A while back I read through this blog post that has been circulating the math ‘sphere. If you have a few minutes, you should definitely check out the videos within the post showing students’ problem solving. This sums it up the main idea pretty well:
In the days that followed I reflected upon what happened and I decided that my students primarily had procedural skill and fluency but very limited conceptual understanding or the ability to apply mathematics. I realized that for my students to “understand mathematics” they would have to have a more balanced understanding that included all three. This experience provided the foundation for why I value using real-world applications whenever possible. They provide a context for building the conceptual understanding and procedural skill needed for rigorous mathematical understandings.
I find that this directly applies to science (especially chemistry) as well, and could become something of a personal challenge:
“I realized that for my students to ‘understand [chemistry]’ they would have to have a more balanced understanding of [procedural skill, concepts, and applications]. Using real-world applications provides a context for building the conceptual understanding and procedural skill needed for rigorous [scientific] understandings.”
Problem-based learning anyone? I know Shawn Cornally knows what I’m sayin’.
I think a further issue is the order in which these three pillars are addressed. What might seem like a logical progression (skill -> concept -> application) might cause students to focus so much on the first or second part that they miss the last piece. What would it look like to reverse this in the classroom (application -> concept -> skill)? Not sure yet. Sounds like a topic for another day.
I have been reading a book (review forthcoming) and it has me thinking a lot about what “scientific literacy” means, and how we as science teachers can teach guide our students to become more scientifically literate. In particular, I have been thinking about the context of my conceptual chemistry class, which is designed for students who need to complete their required full-year science course after 10th grade biology. Many of these students are not looking to go to college, and chances are this will be the last science class they ever take. I have dedicated a lot of thinking time to how I can better prepare them to be citizen scientists; using their scientific literacy productively in their lives outside of the classroom (and hopefully continuing to use it into the future).
There are two questions in particular that I have been pondering, and I was hoping to get some feedback from some other science teachers:
1. What does science literacy look like?
My initial thoughts:
Being familiar with scientific experiments; their design, drawing conclusions, interpreting data, etc.

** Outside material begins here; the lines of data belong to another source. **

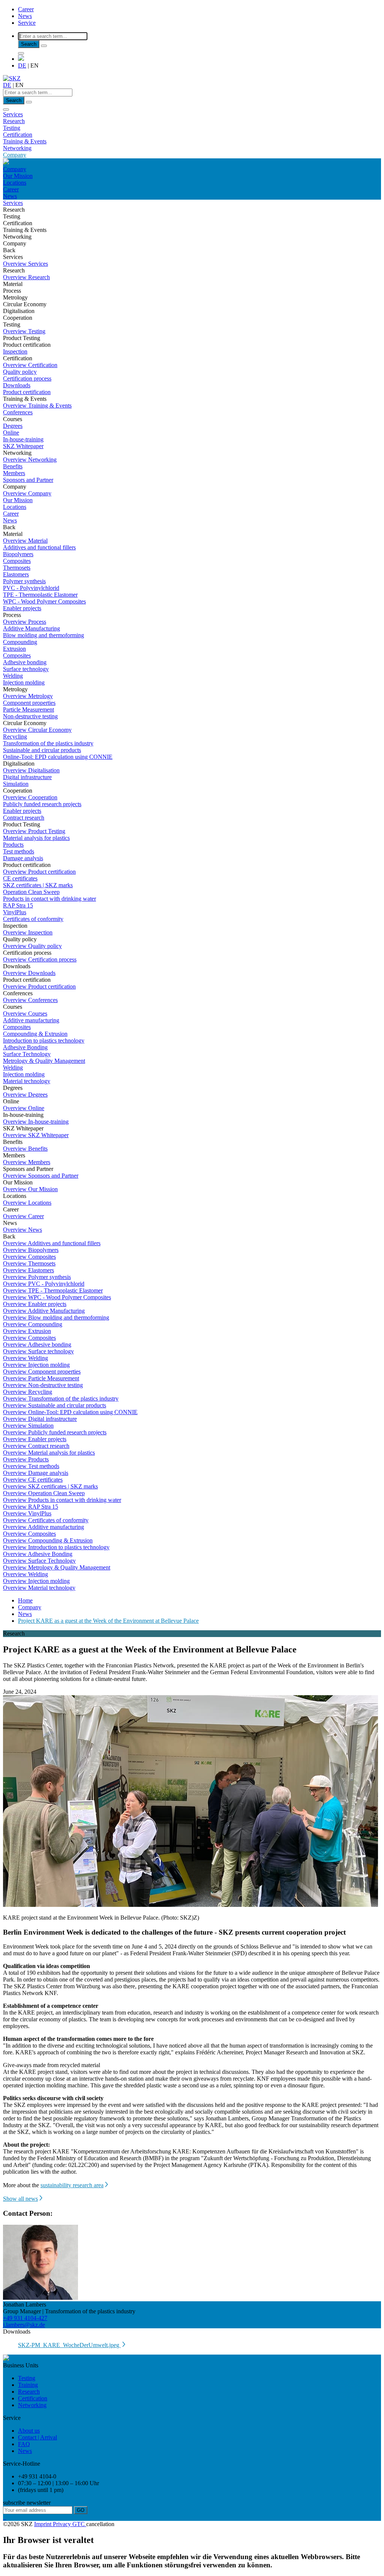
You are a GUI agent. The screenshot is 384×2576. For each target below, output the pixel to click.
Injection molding (24, 682)
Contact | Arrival (37, 2437)
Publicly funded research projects (42, 804)
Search (28, 44)
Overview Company (27, 493)
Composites (17, 561)
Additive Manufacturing (31, 628)
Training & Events (24, 141)
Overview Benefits (25, 1148)
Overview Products (26, 1459)
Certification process (27, 378)
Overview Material (25, 540)
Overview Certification (30, 365)
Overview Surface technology (38, 1351)
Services (13, 114)
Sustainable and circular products (42, 750)
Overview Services (25, 263)
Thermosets (16, 567)
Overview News (22, 1229)
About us (29, 2430)
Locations (14, 182)
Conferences (18, 412)
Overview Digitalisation (31, 770)
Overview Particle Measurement (41, 1378)
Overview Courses (25, 1013)
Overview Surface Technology (39, 1560)
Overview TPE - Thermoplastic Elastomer (53, 1290)
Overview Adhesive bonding (37, 1344)
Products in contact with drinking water (49, 898)
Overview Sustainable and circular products (54, 1405)
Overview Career (23, 1216)
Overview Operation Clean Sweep (44, 1493)
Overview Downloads (29, 973)
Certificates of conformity (33, 919)
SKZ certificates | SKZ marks (38, 885)
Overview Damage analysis (35, 1473)
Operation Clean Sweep (31, 892)
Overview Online (23, 1108)
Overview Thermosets (29, 1263)
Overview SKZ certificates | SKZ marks (50, 1486)
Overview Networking (30, 459)
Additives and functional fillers (39, 547)
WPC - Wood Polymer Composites (44, 601)
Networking (17, 148)
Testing (11, 128)
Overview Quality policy (32, 946)
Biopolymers (18, 554)
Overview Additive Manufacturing (44, 1311)
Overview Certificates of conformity (45, 1520)
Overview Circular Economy (37, 730)
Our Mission (18, 176)
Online (11, 432)
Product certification (27, 392)
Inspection (15, 351)
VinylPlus (14, 912)
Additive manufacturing (31, 1020)
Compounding (20, 642)
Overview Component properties (42, 1371)
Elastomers (16, 574)
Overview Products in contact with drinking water (62, 1500)
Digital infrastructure (27, 777)
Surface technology (26, 669)
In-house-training (23, 439)
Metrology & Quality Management (44, 1061)
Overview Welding (25, 1358)
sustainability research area (72, 2185)
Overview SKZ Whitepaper (36, 1135)
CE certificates (20, 878)
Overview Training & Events (37, 405)
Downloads (16, 385)
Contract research (23, 817)
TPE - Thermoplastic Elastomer (40, 594)
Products (13, 844)
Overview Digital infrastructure (40, 1419)
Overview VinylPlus (27, 1513)
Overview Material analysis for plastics (49, 1452)
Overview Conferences (30, 1000)
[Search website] (21, 53)
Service (27, 23)
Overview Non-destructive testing (43, 1385)
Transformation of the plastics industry (48, 743)
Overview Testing (24, 331)
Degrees (12, 426)
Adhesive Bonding (25, 1047)
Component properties (29, 703)
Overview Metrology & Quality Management (56, 1567)
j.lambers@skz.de (24, 2325)
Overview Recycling (27, 1392)
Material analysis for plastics (36, 838)
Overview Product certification (39, 871)
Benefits (12, 466)
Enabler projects (22, 608)
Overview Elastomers (28, 1270)
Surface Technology (27, 1054)
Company (14, 155)
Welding (13, 676)
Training (28, 2385)
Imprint (43, 2524)
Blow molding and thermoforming (43, 635)
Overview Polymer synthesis (37, 1277)
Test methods (18, 851)
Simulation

Understanding the relationship between science and our society
Approaching things with a skeptical mindset (especially the “too-good-to-be-true”), BUT ALSO
Being open-minded to new ideas that have sufficient supporting evidence
Being critical of the source and reliability of information (especially related to science)
Understand that there is not always a “right” answer, but that science is always seeking the best answer possible
2. What do citizen scientists do?
Evaluate scientific information and sources
Review evidence for scientific claims, especially ones that challenge their status quo
Make informed scientific decisions (everything from food to politics)
Interpret scientific data and evaluate others’ conclusions about the same data
What do you think? What else should be added to these lists? Any thoughts in the comments are greatly appreciated.
I think this video is poorly advertised. Let me explain:
When I saw the title of this, I was skeptical. I thought I was going to see a video that described how we should be showing students all of the fascinating things that science offers. For chemistry in particular I hear too often from some teachers how we should do more “cool” demos and “blow stuff up” and get kids excited about science. However, their “excitement” seems to translate into an expectation of being entertained, and if things aren’t blowing up then science is boring. I’m not trying to say that a teenager’s desire to blow things up can’t be channeled into more explorative inquiries, but I don’t see doing more flash-bang demos as the way to encourage that.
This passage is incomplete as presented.